When I was six - we were still wealthy then - I made a deal with my mum (or should I say she made a deal with me), that if I got rid of my rag I could have any toy that I liked. And she meant anything. We trundled down to Henry's toyshop on Margate high street. Sindys, Barbies, Tressys (Tressy was a doll ahead of it's time with hair extensions). I was pretty tempted. We looked at everything - dolls' houses, bicycles, Wendy houses - but all the time I could feel my rag in my pocket. Nothing seemed worth it. But then we went over to Woolworths. Woolworths used to have an amazing sweet counter.

My mum used to really enjoy choosing the pick 'n' mix. While she concentrated on the sweets, I wandered round to the toy counter, and there he was. Little Ted. Little Ted was very little. He was about four or five inches. He had a cloth gingham body, very short fur, sort of like a brushed cotton, a very simple flat face and gingham on the inside of his ears. And I think he was wearing a little waistcoat. I clearly remember how much he cost: two shillings and sixpence.

My mum was ecstatic - she couldn't believe she had got off so lightly! I handed over the rag and immediately pulled Little Ted's ear up to my lip.

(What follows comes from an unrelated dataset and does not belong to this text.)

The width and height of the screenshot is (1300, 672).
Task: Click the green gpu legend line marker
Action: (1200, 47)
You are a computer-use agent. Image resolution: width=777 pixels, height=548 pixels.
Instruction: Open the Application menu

And there it was - Little Ted and I were inseparable for the next six years, until he went missing somehow on a car journey from London to Margate. I actually made my dad go back and look for him. I was inconsolable. All I kept thinking of was Little Ted abandoned in some lay-by, his fur now completely flat, his ears patched and totally shiny and his body now totally scarred and disfigured by countless stitches holding him together.

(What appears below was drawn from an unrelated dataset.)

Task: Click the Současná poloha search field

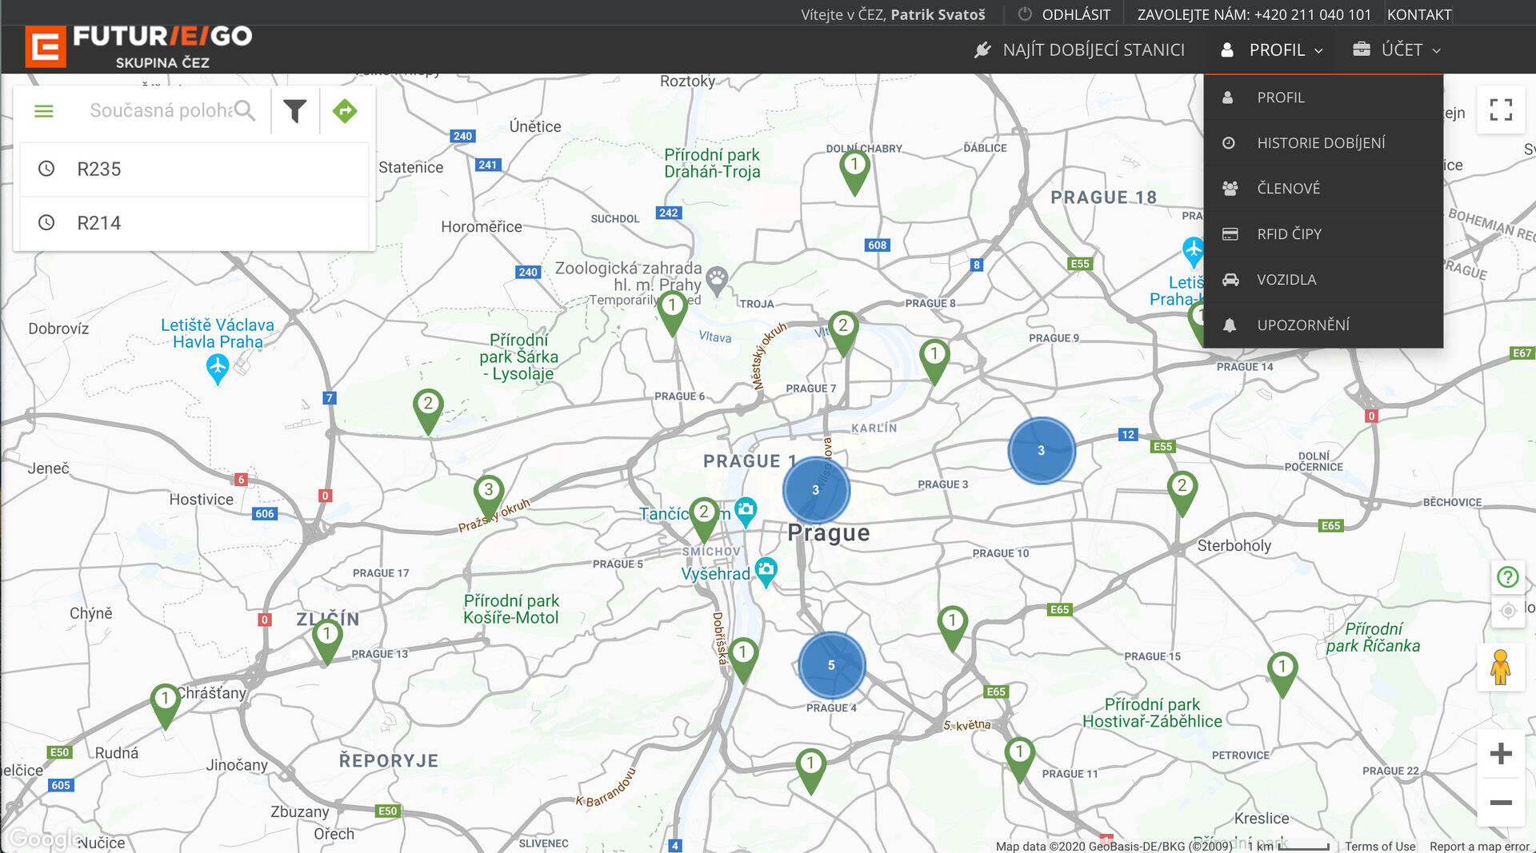Action: coord(160,111)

It wasn't until years later that I actually found out what happened to Little Ted. I was at my nan's funeral. She had just been cremated and it was a terrible January winter's day in Margate. (Can I just say this, for the record, as I have briefly touched on the subject: if and when anything happens to me, I do not want to be and will not be cremated in Margate Crematorium and I don't want to be in a coffin. And I promise you if anyone tries to put me in one, I will get up and walk away!) I loved my nan very much. She was instrumental in bringing me up. My mum and dad would often go away.

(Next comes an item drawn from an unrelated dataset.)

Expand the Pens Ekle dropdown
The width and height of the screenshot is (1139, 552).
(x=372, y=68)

Funerals are never happy occasions, especially when someone is old and they have led a relatively obscure life. My nan was 94 when she died. I had the job of clearing out her room. In her bedside cabinet was her address book.

On every page, names were crossed out. I remember when she used to try and telephone a friend and she used to say to me: "Tray, I think there's something wrong with their phone." And of course, the line had been cut.

After the funeral we sat around in the Britannia pub with its sparsely laid-out furniture, no one really knowing what to say. Until a relative who I hadn't seen for a long, long, time said, to break the ice: "Tracey, do you still have that dirty little teddy bear?" At which my twin brother piped up: "No, I threw it out the car window years ago." A fucking giant well of emotion rushed up, all completely tangled up with the loss of my nan, the thoughts of my mum and dad taking it in turns to leave us and the realisation that my brother had done this on purpose. This was 20 years later. I was at my nan's funeral and I screamed at my brother: "Why? Why did you do it?" He said that Little Ted embarrassed him. But what really embarrassed him was my insecurity, the fact that I wore it like a medal.

I'm incredibly philosophical about death but not the loss of the living. Today I am lost, apart from the memory of everything which is sad.